Two other federal criminal cases were granted on defendant's petitions: (1) Abuelhawa v. U.S. on using a cell phone to buy drugs, oddly punished much more severely than just buying drugs, and (2) Dean v. U.S. on the continuing theme of what it means to use a gun in committing a crime, in this case whether an accidental discharge constitutes firing the gun.

Nailed

| 1 Comment

In the question presented in the petition for writ of certiorari in Bell v. Kelly, argued today in the U.S. Supreme Court, Richard Bress of Latham and Watkins referred to the claim in federal court as being "predicated on evidence of prejudice the state court refused to consider...." Right out of the gate in today's argument, Justice Alito wanted to know exactly what evidence the state court refused to consider. "No, Your Honor. The State court did not refuse to consider evidence proffered to it.... The State court refused to permit the evidence to be fully developed, Your Honor.

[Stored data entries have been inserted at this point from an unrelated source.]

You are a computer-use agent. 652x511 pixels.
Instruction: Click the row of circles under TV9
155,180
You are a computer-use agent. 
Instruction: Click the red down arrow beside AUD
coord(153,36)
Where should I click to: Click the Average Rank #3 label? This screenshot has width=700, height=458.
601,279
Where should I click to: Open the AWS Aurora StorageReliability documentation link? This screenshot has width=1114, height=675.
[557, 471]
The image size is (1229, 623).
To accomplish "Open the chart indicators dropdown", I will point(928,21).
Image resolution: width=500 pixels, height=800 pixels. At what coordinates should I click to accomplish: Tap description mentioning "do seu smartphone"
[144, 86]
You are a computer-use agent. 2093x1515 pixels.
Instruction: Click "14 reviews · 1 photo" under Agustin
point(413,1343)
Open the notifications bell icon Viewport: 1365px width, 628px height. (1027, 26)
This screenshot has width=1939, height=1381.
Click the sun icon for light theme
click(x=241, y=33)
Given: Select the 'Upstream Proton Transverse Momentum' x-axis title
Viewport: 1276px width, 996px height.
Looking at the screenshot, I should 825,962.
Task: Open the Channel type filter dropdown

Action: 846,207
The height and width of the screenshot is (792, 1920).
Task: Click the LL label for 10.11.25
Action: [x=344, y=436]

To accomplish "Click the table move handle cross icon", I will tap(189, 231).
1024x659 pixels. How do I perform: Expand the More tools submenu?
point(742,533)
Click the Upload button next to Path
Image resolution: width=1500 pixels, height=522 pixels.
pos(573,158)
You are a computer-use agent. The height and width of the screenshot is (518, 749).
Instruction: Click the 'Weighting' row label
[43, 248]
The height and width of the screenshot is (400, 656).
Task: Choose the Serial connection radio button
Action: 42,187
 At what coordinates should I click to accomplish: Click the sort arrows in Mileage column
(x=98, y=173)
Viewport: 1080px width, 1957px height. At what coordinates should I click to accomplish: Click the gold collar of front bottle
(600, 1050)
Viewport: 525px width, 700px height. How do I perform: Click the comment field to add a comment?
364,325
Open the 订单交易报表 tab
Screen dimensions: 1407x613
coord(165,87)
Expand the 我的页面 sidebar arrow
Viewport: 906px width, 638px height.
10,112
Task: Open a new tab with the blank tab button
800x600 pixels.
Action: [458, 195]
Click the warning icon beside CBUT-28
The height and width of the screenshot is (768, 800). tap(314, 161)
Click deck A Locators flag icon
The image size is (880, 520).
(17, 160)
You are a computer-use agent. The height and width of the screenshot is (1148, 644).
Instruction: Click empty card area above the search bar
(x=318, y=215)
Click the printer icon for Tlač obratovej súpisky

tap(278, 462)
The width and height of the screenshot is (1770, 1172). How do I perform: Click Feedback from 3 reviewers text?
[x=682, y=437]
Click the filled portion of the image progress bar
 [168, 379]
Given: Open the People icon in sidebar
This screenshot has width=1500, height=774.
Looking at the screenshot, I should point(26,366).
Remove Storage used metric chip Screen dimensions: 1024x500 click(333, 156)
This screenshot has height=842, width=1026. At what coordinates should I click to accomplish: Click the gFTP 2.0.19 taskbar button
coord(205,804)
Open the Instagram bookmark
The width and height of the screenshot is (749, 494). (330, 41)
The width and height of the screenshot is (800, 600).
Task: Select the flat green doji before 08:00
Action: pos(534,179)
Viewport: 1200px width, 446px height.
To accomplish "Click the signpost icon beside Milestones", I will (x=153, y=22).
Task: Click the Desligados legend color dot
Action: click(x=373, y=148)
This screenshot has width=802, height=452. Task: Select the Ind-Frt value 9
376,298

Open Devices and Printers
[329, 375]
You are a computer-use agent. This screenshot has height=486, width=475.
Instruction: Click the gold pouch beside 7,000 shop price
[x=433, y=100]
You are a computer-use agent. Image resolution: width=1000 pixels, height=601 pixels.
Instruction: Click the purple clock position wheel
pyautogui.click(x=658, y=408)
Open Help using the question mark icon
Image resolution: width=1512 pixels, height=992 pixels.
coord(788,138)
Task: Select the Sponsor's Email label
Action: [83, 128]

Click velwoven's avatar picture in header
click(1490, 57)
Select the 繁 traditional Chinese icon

They didn't refuse to consider evidence." That is a completely different thing. Bress misrepresented the case to the Supreme Court and blew his credibility.

That isn't just bad advocacy, it is abysmal. And no, death is not different. Big name firms that want to do these capital cases should take care that they do not stain their own reputations in the process.

SCOTUS Today

The U.S. Supreme Court issued its first opinion of the term in an argued case, Winter v. Natural Resources Defense Council, Inc., No. 07-1239, the "boink the whales" case. SCOTUSblog has a report here.

On the argument calendar for today is Bell v. Kelly, which could be the "sleeper" case of the term. Both sides are "all-in" on the question of the interaction between new evidence in federal habeas hearings and the deference standard of 28 U.S.C. § 2254(d). Petitioner claims that (1) the question of whether the state court decision was "reasonable" for the purpose of 2254(d) must be determined solely on the state court record, and (2) if petitioner presents substantial new evidence in federal court in support of his claim, that makes it a new claim not subject to the deference standard.

Our side responds that he is right on (1) but wrong on (2). A "claim" is one legal ground for overturning the judgment. Ineffective assistance is one claim, no matter how many failings of the trial attorney are alleged. If the state court's rejection of that claim on the basis of the evidence state habeas counsel put before it was reasonable, the claim should be denied under 2254(d), and therefore there is no need for a hearing or discovery in federal court. CJLF's brief is here, and our press release is here.

Update: A post-argument note is here.